■ **Task details**
Retype the lines below exactly, starting at the line that contains "is (616, 462)." and ending at the line that contains "tap(389, 85)".

(Dataset excerpt)
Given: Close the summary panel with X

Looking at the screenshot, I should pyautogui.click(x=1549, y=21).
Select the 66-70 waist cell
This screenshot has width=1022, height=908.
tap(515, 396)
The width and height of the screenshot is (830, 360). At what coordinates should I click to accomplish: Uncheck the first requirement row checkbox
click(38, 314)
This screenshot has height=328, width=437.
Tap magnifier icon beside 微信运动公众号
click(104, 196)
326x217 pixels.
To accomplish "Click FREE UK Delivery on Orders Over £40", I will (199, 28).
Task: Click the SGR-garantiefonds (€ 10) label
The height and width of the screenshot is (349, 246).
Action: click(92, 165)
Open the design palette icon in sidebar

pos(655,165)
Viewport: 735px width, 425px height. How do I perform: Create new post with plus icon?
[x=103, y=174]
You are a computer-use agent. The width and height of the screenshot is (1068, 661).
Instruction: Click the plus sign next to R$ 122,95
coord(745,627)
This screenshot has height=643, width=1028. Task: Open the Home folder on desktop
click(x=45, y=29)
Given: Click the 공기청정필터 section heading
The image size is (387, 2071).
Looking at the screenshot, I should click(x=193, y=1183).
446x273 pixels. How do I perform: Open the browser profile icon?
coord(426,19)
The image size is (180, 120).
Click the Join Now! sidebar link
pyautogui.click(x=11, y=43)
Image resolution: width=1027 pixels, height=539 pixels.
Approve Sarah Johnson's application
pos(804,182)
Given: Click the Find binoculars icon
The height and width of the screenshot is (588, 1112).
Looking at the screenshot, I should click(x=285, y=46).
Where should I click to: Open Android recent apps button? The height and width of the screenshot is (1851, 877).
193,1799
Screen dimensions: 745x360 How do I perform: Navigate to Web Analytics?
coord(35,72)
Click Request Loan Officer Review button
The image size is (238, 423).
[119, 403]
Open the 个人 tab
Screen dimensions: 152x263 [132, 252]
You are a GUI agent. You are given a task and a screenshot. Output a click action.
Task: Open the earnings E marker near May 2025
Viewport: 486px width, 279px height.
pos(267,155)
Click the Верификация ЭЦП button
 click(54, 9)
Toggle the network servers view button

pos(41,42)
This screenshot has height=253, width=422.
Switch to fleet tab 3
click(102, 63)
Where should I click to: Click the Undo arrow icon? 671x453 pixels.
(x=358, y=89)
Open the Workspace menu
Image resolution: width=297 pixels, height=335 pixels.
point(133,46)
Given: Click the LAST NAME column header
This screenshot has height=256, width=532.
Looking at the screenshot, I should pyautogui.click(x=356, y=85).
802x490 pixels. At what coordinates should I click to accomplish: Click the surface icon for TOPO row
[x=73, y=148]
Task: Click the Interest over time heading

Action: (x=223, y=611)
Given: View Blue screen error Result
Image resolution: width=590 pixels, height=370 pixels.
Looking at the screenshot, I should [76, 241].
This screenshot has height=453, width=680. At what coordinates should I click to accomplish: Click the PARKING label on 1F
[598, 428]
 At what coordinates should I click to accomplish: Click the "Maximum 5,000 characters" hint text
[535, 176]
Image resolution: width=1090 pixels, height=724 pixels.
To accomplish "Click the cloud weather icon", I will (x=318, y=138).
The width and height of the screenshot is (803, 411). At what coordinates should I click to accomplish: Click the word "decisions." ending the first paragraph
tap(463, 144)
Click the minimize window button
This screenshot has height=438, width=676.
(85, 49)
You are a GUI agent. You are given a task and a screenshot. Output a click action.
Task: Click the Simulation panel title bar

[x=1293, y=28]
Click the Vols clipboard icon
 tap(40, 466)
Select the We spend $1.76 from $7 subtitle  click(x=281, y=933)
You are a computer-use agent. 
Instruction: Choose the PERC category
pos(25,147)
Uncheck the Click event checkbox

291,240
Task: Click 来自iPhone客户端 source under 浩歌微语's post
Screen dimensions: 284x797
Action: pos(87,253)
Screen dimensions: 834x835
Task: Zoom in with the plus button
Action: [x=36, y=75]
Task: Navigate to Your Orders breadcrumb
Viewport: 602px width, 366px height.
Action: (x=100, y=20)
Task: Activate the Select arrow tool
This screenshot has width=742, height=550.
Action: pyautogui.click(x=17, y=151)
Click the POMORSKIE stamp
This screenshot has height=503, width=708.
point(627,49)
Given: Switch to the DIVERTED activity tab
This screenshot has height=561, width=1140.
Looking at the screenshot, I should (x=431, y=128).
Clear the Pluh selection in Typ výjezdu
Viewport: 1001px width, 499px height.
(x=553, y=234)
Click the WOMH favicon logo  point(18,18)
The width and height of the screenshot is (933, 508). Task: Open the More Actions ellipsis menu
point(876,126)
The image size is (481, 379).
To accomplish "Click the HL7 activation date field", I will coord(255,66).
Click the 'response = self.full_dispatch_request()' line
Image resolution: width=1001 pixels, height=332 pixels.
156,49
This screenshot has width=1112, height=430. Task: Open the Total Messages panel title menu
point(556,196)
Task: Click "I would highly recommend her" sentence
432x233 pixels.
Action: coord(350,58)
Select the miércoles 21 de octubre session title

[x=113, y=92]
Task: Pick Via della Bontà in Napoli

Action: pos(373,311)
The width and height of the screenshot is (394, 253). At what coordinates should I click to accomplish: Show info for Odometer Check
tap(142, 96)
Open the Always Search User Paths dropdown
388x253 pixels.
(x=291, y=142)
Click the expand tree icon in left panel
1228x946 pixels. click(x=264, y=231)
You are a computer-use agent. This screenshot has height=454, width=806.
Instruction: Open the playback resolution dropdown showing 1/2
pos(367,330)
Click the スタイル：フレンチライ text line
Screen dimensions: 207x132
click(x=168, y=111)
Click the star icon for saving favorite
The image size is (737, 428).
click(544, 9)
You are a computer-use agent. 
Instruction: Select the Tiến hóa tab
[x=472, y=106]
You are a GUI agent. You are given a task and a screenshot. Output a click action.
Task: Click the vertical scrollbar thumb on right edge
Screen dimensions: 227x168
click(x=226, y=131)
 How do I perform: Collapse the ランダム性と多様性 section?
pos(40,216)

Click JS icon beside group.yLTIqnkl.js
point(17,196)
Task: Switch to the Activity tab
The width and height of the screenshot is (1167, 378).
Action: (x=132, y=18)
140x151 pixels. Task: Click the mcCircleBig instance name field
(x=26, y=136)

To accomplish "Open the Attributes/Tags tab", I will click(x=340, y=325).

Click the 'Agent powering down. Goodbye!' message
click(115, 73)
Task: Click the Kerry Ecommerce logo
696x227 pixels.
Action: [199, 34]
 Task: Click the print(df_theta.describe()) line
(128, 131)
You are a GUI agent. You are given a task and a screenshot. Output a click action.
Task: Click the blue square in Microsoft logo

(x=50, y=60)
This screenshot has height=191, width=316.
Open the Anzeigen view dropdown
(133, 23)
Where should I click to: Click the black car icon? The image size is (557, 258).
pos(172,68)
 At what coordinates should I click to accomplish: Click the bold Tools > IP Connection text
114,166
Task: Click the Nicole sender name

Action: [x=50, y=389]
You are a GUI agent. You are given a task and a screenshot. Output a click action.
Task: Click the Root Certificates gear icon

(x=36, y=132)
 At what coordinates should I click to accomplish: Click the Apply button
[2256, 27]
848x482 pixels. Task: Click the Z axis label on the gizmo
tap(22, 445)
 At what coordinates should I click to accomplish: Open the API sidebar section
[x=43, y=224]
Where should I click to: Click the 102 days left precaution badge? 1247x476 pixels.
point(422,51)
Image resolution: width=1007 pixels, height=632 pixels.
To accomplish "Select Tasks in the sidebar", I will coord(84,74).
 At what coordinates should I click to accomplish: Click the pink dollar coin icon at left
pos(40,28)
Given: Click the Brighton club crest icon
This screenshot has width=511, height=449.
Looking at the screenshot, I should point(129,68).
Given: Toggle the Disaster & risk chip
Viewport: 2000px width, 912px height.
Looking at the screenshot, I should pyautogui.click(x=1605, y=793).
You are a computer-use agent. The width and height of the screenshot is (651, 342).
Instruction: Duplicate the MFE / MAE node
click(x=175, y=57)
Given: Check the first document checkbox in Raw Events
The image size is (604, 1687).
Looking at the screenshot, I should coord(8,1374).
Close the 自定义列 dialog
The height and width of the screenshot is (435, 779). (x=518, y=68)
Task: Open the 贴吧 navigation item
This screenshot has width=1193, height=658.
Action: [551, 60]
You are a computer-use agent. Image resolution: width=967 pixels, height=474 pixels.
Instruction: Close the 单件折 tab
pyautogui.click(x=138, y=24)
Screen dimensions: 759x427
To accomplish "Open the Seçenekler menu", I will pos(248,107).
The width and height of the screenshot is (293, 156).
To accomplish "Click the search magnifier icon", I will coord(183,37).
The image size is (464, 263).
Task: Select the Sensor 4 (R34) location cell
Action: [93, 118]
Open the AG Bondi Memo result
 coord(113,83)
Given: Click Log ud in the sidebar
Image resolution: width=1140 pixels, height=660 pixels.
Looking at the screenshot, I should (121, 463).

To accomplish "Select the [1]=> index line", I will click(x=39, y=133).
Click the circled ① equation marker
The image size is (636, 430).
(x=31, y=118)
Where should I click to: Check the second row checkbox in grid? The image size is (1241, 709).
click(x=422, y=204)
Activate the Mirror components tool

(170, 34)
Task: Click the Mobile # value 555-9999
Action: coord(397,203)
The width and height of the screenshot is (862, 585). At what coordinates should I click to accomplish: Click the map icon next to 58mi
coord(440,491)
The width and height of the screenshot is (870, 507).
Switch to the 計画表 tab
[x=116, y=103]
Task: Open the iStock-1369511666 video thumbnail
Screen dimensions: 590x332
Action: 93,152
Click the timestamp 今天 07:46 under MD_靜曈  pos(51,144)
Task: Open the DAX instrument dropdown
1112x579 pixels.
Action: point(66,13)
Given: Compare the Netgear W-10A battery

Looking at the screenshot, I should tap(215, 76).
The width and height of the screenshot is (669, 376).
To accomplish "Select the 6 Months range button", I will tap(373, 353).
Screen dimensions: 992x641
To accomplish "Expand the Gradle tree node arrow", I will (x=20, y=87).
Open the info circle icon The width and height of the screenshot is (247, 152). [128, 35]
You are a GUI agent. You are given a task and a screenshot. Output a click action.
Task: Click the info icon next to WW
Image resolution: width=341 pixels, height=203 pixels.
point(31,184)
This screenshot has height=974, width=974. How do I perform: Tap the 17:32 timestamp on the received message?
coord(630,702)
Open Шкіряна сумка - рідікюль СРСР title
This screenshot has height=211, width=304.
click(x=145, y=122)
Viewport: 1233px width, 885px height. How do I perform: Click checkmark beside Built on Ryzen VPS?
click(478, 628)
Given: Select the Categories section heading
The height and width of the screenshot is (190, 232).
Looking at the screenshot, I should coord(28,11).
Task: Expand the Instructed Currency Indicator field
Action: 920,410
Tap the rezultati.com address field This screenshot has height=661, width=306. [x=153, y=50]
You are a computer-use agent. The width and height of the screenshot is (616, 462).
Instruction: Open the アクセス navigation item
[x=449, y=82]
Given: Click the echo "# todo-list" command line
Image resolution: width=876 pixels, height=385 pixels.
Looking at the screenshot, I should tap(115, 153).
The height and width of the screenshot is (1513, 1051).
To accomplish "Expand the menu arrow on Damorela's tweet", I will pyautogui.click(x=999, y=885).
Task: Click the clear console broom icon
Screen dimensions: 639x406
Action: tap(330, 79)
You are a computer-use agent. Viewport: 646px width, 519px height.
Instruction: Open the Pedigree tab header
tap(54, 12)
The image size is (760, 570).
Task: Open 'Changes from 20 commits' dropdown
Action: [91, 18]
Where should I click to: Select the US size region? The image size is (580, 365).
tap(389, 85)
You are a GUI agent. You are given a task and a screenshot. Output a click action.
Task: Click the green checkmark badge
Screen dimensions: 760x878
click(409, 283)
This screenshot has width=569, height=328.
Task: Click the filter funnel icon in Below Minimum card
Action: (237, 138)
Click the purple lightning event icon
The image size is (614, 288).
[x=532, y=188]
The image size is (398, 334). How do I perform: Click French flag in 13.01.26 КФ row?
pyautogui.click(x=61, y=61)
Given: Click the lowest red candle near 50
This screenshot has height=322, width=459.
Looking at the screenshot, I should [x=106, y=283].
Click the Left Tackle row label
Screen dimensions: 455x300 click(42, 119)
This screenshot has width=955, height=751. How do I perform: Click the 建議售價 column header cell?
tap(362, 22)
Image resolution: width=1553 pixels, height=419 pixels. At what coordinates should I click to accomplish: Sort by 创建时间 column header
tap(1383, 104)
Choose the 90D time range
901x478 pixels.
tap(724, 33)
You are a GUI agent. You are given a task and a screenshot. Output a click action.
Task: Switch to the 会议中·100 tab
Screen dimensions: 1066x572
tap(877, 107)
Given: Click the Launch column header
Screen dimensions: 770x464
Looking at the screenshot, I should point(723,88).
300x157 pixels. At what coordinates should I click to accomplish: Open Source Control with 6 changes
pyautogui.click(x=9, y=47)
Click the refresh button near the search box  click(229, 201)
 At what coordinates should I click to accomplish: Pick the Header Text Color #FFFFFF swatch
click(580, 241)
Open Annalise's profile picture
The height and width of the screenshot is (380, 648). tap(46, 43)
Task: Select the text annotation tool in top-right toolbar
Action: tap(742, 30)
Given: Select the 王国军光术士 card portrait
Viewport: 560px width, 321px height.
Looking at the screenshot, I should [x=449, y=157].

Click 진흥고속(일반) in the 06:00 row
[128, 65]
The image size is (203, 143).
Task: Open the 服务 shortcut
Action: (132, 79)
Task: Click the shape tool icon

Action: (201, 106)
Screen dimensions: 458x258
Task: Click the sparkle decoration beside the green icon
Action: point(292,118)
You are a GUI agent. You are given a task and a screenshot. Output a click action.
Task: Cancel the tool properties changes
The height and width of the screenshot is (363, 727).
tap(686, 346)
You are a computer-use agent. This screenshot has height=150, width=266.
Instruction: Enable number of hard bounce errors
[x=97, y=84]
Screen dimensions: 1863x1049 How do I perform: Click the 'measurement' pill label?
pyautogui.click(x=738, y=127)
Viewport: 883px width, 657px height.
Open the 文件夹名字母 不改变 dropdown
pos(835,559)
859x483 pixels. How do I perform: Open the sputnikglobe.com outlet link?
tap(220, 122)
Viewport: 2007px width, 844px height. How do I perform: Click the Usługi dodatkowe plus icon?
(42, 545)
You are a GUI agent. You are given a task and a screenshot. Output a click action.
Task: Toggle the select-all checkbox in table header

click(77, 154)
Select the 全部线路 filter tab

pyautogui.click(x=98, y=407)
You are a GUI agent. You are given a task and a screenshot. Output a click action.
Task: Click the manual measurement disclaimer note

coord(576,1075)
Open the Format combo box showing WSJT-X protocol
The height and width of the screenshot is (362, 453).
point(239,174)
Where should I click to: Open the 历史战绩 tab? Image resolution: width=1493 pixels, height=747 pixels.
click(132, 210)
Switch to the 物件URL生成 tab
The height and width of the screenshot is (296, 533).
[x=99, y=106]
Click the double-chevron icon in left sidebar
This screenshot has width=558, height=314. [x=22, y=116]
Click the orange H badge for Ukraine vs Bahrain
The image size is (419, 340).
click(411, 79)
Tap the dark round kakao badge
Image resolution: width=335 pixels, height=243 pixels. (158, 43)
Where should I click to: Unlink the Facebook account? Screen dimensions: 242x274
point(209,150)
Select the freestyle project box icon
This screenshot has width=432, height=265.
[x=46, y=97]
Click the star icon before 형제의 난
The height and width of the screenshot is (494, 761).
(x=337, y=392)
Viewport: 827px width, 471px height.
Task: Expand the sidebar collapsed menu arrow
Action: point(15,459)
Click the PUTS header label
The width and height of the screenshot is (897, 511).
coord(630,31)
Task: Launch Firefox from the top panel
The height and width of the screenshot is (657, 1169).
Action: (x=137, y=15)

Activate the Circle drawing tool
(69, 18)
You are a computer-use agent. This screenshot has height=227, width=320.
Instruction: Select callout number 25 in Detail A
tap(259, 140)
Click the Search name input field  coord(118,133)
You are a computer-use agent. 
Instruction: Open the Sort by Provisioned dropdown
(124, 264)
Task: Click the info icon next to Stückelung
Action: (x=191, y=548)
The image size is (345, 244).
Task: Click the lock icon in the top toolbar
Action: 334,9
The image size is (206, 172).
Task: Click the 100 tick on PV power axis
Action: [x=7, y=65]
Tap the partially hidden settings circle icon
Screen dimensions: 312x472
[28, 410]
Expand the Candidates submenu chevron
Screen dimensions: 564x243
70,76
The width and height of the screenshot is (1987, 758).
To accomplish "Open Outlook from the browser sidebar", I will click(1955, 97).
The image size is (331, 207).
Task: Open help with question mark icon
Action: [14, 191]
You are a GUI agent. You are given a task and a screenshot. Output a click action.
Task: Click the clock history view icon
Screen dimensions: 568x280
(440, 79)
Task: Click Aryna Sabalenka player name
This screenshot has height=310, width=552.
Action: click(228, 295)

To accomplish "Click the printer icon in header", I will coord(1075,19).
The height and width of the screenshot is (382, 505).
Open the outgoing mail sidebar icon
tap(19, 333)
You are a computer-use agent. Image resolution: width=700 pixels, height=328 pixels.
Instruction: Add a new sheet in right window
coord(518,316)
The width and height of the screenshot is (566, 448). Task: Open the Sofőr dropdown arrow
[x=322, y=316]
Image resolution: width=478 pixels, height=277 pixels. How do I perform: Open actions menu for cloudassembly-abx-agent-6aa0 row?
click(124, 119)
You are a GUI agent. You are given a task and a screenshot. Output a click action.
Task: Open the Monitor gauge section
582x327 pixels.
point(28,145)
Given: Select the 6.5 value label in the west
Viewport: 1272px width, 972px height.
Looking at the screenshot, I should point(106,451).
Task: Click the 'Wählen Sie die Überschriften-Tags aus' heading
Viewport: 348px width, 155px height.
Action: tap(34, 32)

■ **Complete output**
You are a computer-use agent. The width and height of the screenshot is (616, 462).
Instruction: Open the アクセス navigation item
[x=449, y=82]
Given: Click the echo "# todo-list" command line
Image resolution: width=876 pixels, height=385 pixels.
Looking at the screenshot, I should tap(115, 153).
The height and width of the screenshot is (1513, 1051).
To accomplish "Expand the menu arrow on Damorela's tweet", I will pyautogui.click(x=999, y=885).
Task: Click the clear console broom icon
Screen dimensions: 639x406
Action: tap(330, 79)
You are a computer-use agent. Viewport: 646px width, 519px height.
Instruction: Open the Pedigree tab header
tap(54, 12)
The image size is (760, 570).
Task: Open 'Changes from 20 commits' dropdown
Action: [91, 18]
Where should I click to: Select the US size region? The image size is (580, 365).
tap(389, 85)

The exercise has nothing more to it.